## Required action
Set down exactly the lines from the one containing "Choose Needs Replacing within 6 months" through the last line of the records below, both included, and nothing else.

Collected data entries
>>>>
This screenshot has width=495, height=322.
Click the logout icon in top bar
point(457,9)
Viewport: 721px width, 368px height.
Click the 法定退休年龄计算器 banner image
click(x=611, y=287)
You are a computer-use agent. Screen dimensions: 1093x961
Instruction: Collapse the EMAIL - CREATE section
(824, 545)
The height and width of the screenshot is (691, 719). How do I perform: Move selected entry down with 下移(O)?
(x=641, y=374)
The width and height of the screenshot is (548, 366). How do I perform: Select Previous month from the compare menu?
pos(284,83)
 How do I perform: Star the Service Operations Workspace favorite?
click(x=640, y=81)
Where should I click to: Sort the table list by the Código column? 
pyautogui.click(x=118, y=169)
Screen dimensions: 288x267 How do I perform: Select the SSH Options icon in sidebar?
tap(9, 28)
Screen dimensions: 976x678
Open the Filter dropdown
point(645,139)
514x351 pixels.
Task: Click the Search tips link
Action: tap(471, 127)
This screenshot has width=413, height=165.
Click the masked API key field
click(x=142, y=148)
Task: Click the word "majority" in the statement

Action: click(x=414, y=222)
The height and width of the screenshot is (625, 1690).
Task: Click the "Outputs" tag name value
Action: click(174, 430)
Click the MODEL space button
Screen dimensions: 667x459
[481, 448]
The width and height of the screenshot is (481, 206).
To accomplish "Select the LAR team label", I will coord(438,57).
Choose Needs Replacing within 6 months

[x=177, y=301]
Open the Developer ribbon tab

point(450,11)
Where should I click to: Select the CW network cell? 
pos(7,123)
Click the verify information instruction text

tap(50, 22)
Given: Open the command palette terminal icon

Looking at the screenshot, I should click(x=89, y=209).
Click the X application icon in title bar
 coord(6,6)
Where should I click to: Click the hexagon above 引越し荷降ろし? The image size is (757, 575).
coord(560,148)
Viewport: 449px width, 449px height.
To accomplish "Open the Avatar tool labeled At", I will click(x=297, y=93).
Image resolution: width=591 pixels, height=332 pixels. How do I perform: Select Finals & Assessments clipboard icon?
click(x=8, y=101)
<<<<
## Result for this task
Choose Needs Replacing within 6 months

[x=177, y=301]
Open the Developer ribbon tab

point(450,11)
Where should I click to: Select the CW network cell? 
pos(7,123)
Click the verify information instruction text

tap(50, 22)
Given: Open the command palette terminal icon

Looking at the screenshot, I should click(x=89, y=209).
Click the X application icon in title bar
 coord(6,6)
Where should I click to: Click the hexagon above 引越し荷降ろし? The image size is (757, 575).
coord(560,148)
Viewport: 449px width, 449px height.
To accomplish "Open the Avatar tool labeled At", I will click(x=297, y=93).
Image resolution: width=591 pixels, height=332 pixels. How do I perform: Select Finals & Assessments clipboard icon?
click(x=8, y=101)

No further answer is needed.